DATA FOR THIS EXERCISE
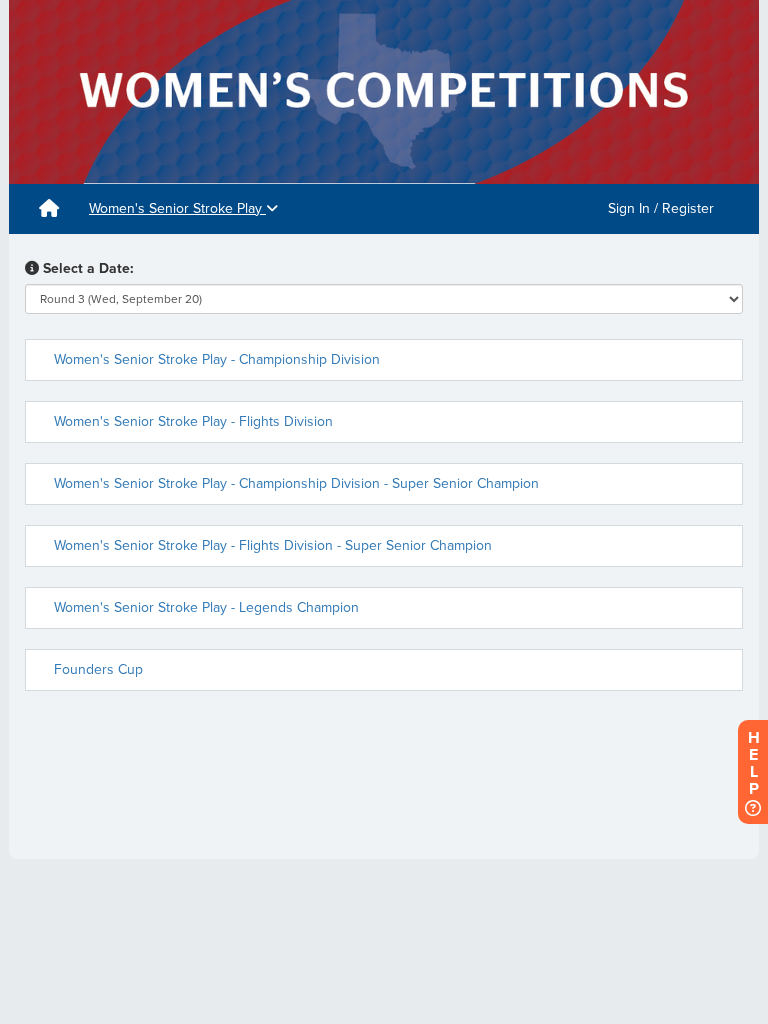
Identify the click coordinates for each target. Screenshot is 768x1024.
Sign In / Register (661, 208)
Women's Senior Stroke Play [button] (177, 208)
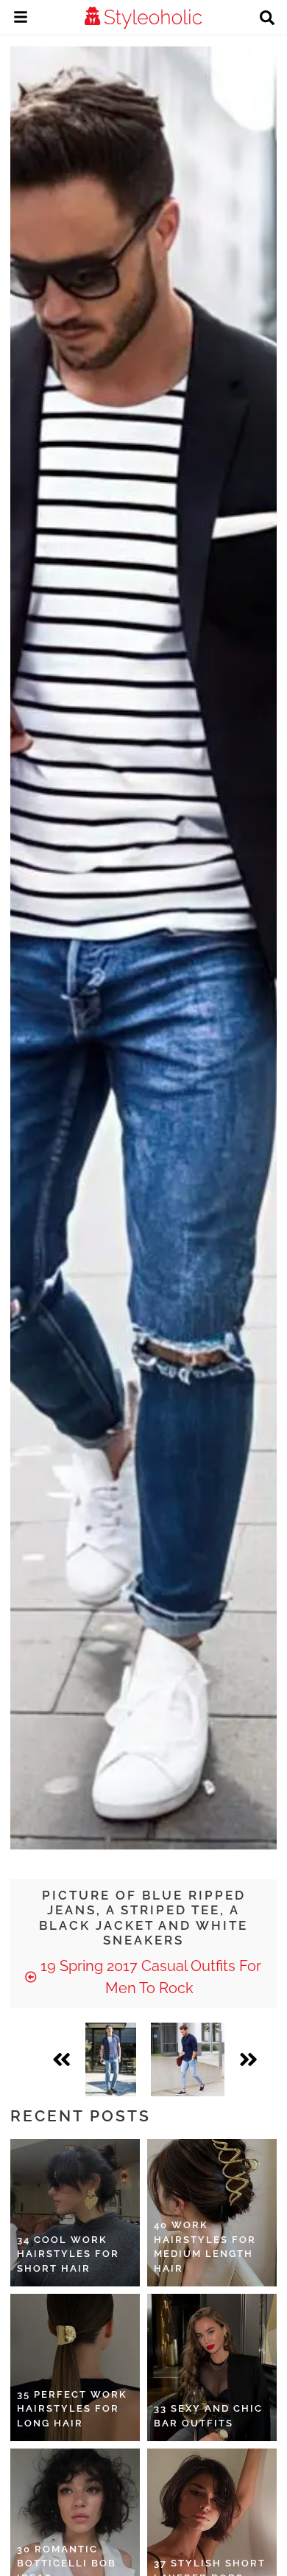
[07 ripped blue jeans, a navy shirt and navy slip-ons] (188, 2059)
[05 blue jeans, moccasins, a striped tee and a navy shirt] (111, 2059)
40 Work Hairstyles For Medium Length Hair (205, 2246)
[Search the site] (267, 19)
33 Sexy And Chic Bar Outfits (208, 2416)
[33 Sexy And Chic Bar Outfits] (212, 2367)
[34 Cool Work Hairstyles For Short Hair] (75, 2212)
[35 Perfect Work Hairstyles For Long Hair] (75, 2367)
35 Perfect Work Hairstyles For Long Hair (72, 2409)
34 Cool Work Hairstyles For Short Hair (68, 2254)
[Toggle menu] (20, 19)
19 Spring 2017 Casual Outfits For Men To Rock (149, 1977)
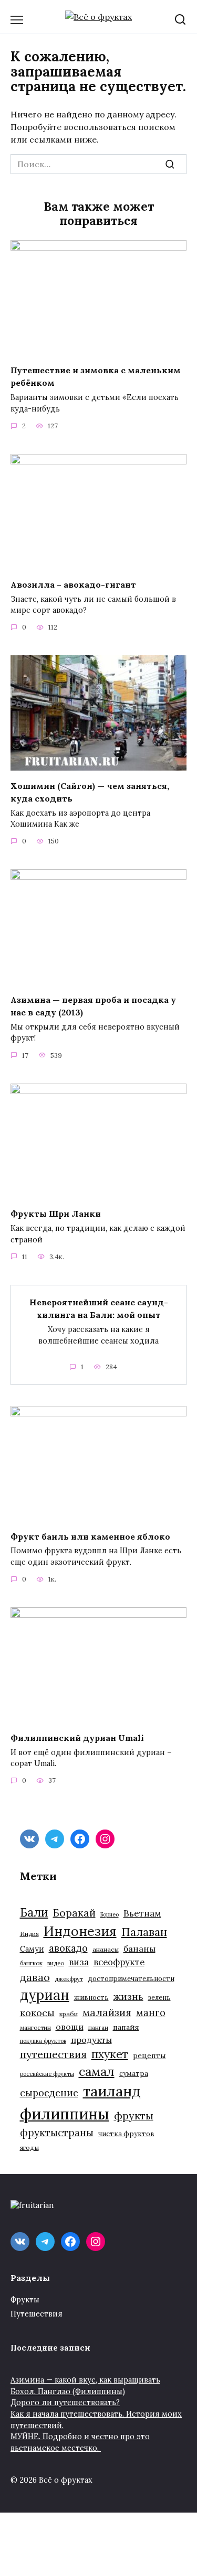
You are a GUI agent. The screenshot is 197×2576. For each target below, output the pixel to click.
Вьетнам (142, 1913)
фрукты (133, 2115)
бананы (139, 1948)
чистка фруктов (126, 2133)
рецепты (149, 2055)
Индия (29, 1934)
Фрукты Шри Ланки (56, 1213)
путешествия (53, 2054)
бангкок (31, 1963)
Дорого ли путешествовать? (65, 2402)
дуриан (44, 1995)
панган (98, 2027)
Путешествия (37, 2314)
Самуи (32, 1949)
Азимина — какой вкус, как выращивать (85, 2380)
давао (35, 1977)
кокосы (37, 2013)
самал (97, 2071)
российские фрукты (47, 2073)
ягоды (29, 2147)
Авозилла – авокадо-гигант (73, 584)
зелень (159, 1997)
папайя (126, 2027)
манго (150, 2012)
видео (55, 1963)
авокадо (68, 1948)
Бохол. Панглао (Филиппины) (68, 2391)
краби (68, 2014)
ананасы (105, 1949)
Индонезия (80, 1931)
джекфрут (69, 1979)
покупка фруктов (43, 2040)
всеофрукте (119, 1962)
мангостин (35, 2027)
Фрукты (25, 2299)
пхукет (109, 2054)
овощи (70, 2026)
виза (79, 1962)
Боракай (74, 1913)
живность (91, 1997)
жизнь (128, 1996)
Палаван (144, 1932)
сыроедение (49, 2093)
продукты (91, 2039)
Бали (34, 1912)
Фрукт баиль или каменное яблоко (90, 1536)
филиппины (64, 2114)
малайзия (106, 2012)
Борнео (109, 1914)
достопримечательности (131, 1978)
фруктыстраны (57, 2132)
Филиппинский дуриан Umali (77, 1737)
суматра (133, 2073)
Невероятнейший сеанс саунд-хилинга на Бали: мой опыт (98, 1308)
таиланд (112, 2091)
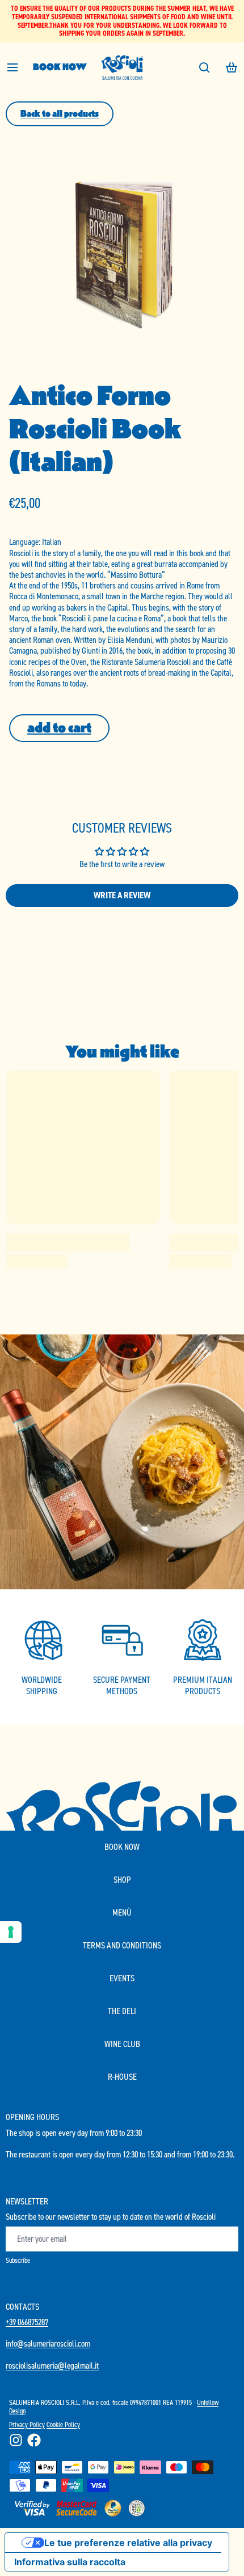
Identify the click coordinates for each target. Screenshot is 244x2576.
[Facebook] (34, 2440)
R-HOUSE (122, 2077)
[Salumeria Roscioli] (122, 67)
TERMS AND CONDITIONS (122, 1945)
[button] (59, 728)
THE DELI (122, 2011)
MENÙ (122, 1912)
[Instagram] (16, 2440)
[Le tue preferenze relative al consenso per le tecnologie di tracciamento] (11, 1932)
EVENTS (122, 1978)
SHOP (122, 1880)
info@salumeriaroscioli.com (48, 2343)
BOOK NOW (60, 67)
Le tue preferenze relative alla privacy (128, 2542)
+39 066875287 (27, 2322)
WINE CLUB (122, 2044)
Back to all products (59, 114)
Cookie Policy (63, 2424)
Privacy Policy (27, 2424)
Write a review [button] (122, 895)
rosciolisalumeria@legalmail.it (52, 2366)
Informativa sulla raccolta (69, 2562)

YOUR OBJECTIVE
The copy should hold only the lines from the one with "[35 Perfect Work" through the one with "панган (98, 2027)", exactly as they stand above. Leave out the pictures.

YOUR RESPONSE
[35 Perfect Work Hairstyles For Long Hair] (75, 2367)
35 Perfect Work Hairstyles For Long Hair (72, 2409)
34 Cool Work Hairstyles For Short Hair (68, 2254)
[Toggle menu] (20, 19)
19 Spring 2017 Casual Outfits For Men To Rock (149, 1977)
You are a GUI agent. The screenshot is 197×2576. For each target below, output the pixel to click.
Вьетнам (142, 1913)
фрукты (133, 2115)
бананы (139, 1948)
чистка фруктов (126, 2133)
рецепты (149, 2055)
Индия (29, 1934)
Фрукты Шри Ланки (56, 1213)
путешествия (53, 2054)
бангкок (31, 1963)
Дорого ли путешествовать? (65, 2402)
дуриан (44, 1995)
панган (98, 2027)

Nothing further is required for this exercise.